The worker suffered a low back injury in 1973, for which she was granted a 15% pension, increased over the years to 50%. The Board also granted the worker a 25% pension for psychotraumatic disability, so that the worker's total pension was now 75%. The worker appealed a decision of the Appeals Resolution Officer denying the worker a personal care allowance or an independent living allowance.
Board policy sets a 100% pension (or a 60% NEL award) as a specific prerequisite for a PCA or ILA. Tribunal jurisprudence has found that, to be entitled to a PCA or ILA when the 100% pension rating prerequisite has not been met, two factors must be considered: the circumstances of the need for assistance arising from the compensable injury must be exceptional; and the pension rating must be approaching the numerical rating prerequisite.
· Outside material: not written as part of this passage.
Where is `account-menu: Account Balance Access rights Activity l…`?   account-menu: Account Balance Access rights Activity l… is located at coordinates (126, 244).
The Vice-Chair was of the view that there may be circumstances in which an award may be warranted if the need is highly exceptional even if the pension rating is significantly below 100%, or an award may be warranted when the pension rating is closer to 100% even though the need is less exceptional.
In this case, the worker, who was 77 at the time of the hearing, could benefit from assistance but her needs were not highly exceptional and her pension rating was only 75%, which was significantly below the 100% pension stipulated in the policy.
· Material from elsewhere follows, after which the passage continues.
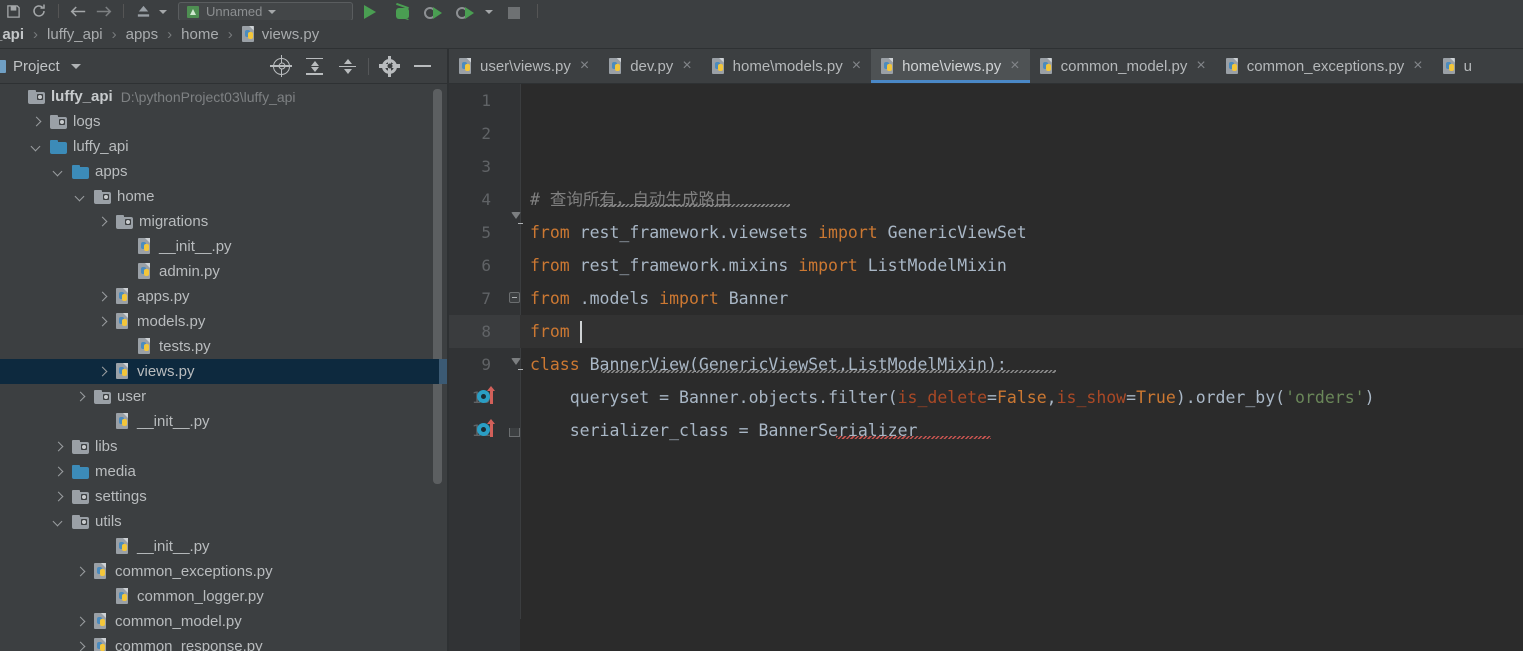 The height and width of the screenshot is (651, 1523). I want to click on folder-module-icon, so click(58, 146).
Section 54 of the pre-1985 Act allows the Board to make expenditures to assist in lessening a handicap resulting from a worker's injuries. The worker submitted that this provision did not restrict entitlement in any manner. The Vice-Chair found that this argument could lend some additional support in situations where entitlement is well supported on the merits and justice. However, the provision does not establish entitlement when the need for assistance does not reflect exceptional circumstances and the pension rating is well below 100%. Otherwise, s. 54 could result in awards of substantial assistance to workers who have not sustained severe levels of permanent disability. The Vice-Chair found that the Board policy was not inconsistent with s. 54 of the pre-1985 Act.
The worker was not entitled to a PCA or ILA. The appeal was dismissed.